Die Heimerziehungsforschung ist ein breites und etabliertes Feld, das sich mit vielfältigen Fragestellungen u.a. zu Lebensverläufen, Übergängen und institutionellen Rahmenbedingungen in der stationären Erziehungshilfe befasst. In den letzten Jahren hat sich ein deutlicher Forschungsschwerpunkt auf das sogenannte Leaving Care herausgebildet – die Übergänge junger Menschen aus der stationären Jugendhilfe in ein eigenständiges Leben. Demgegenüber steht eine erstaunlich geringe Auseinandersetzung mit Rückkehrprozessen in die eigene Familie, obwohl diese in der Praxis der Kinder- und Jugendhilfe keineswegs selten sind. Gerade die mit einer Rückkehr verbundenen innerfamiliären Dynamiken, Aushandlungsprozesse und die Frage nach dem (Wieder-)Herstellen von Familie stellen eine komplexe Herausforderung dar, die bislang weder theoretisch ausreichend fundiert noch empirisch systematisch aufgearbeitet wurde. Genau an dieser Forschungslücke setzt Christina Lienhart mit ihrem Werk an.

Autorin und Entstehungshintergrund

Die Autorin des hier rezensierten Buchs, Christina Lienhart,ist gegenwärtig als Senior Lecturer an der MCI Innsbruck in Österreich tätig. Es handelt sich bei dem Buch um die Veröffentlichung ihrer Dissertationsschrift, die sie im Februar 2023 am Department Erziehungswissenschaft und Psychologie der Universität Siegen eingereicht hat und mit der sie bei Prof. Dr. Klaus Wolf und Prof. Dr. Albrecht Rohrmann promoviert worden ist. Die Dissertation von Christina Lienhart ist im Frühjahr 2024 in der Schriftenreihe der ÖFEB-Sektion Sozialpädagogik beim Verlag Barbara Budrich erschienen. Auf der Verlagsseite kann das Buch als gedruckte Ausgabe kostenpflichtig bestellt werden und im Open Access als PDF-Datei kostenfrei heruntergeladen werden.

Aufbau und Inhalt

Das Buch von Christina Lienhart umfasst insgesamt 394 Seiten inklusive aller Verzeichnisse, Danksagung und Vorwort von Klaus Wolf. Es handelt sich hier um ein durchaus umfangreiches Werk, das aufgrund dessen, dass es sich bei der Dissertation um eine qualitative Studie handelt, jedoch nicht ungewöhnlich ist.

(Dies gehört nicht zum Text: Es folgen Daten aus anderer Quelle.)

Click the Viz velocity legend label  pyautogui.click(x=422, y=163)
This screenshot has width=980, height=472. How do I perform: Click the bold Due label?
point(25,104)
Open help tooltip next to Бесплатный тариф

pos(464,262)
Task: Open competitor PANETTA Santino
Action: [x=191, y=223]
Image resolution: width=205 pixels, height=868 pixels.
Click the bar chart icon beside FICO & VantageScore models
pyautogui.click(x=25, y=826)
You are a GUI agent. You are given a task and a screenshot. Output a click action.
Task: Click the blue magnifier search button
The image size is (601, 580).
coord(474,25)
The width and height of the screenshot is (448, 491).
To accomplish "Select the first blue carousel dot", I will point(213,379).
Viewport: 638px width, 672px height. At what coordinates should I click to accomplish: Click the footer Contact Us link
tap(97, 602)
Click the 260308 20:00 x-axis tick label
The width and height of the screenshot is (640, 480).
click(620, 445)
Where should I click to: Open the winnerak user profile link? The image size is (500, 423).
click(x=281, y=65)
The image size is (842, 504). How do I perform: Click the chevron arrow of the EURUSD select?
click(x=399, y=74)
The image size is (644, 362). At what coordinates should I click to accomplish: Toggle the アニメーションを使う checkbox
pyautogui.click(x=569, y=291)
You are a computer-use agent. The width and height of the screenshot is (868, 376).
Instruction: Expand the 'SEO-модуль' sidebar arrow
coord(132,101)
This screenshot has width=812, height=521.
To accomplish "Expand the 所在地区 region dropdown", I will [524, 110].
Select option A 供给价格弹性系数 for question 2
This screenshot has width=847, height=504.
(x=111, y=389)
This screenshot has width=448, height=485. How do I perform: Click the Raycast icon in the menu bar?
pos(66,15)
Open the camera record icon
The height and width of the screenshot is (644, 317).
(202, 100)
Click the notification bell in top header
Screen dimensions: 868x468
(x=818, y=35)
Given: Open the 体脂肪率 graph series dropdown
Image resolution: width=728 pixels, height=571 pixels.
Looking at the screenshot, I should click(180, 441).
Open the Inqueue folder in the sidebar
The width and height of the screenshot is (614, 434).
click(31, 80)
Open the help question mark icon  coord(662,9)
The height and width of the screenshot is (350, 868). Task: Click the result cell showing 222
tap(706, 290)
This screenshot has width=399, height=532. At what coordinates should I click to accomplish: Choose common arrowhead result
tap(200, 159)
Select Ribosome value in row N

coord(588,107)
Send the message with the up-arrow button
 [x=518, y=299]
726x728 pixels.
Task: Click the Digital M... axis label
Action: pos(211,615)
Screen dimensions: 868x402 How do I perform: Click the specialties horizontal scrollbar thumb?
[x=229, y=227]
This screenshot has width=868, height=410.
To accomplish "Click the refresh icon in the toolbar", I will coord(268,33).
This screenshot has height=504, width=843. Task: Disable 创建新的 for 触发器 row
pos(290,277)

Das erste Kapitel ist die Einleitung des vorliegenden Buches. Die Autorin führt hier in das Thema ein, indem sie darauf hinweist, dass die Rückkehr junger Menschen in ihre eigene Familie, die eine gewisse Zeit ihres Lebens in stationärer Erziehungshilfe verbracht bzw. gelebt haben, bislang nur unzureichend als besondere Transition betrachtet wurde. Gleichzeitig verweist sie darauf, dass dieser Rückkehrprozess für die einzelnen Familienmitglieder eine bedeutende Bewältigungsanforderung darstellt, die im Rahmen einer Herstellungsleistung von Familie in den Blick genommen werden muss. Genau dieser Forschungslücke bzw. diesem Aspekt widmet sich Christina Lienhart in ihrer Studie, indem sie das Erleben junger Menschen und ihrer Eltern in den Blick nimmt, welche diese Rückkehrerfahrung gemacht haben. Zum Abschluss der Einleitung gibt die Autorin zudem einen Überblick über die folgenden Kapitel und erläutert kurz deren Inhalte.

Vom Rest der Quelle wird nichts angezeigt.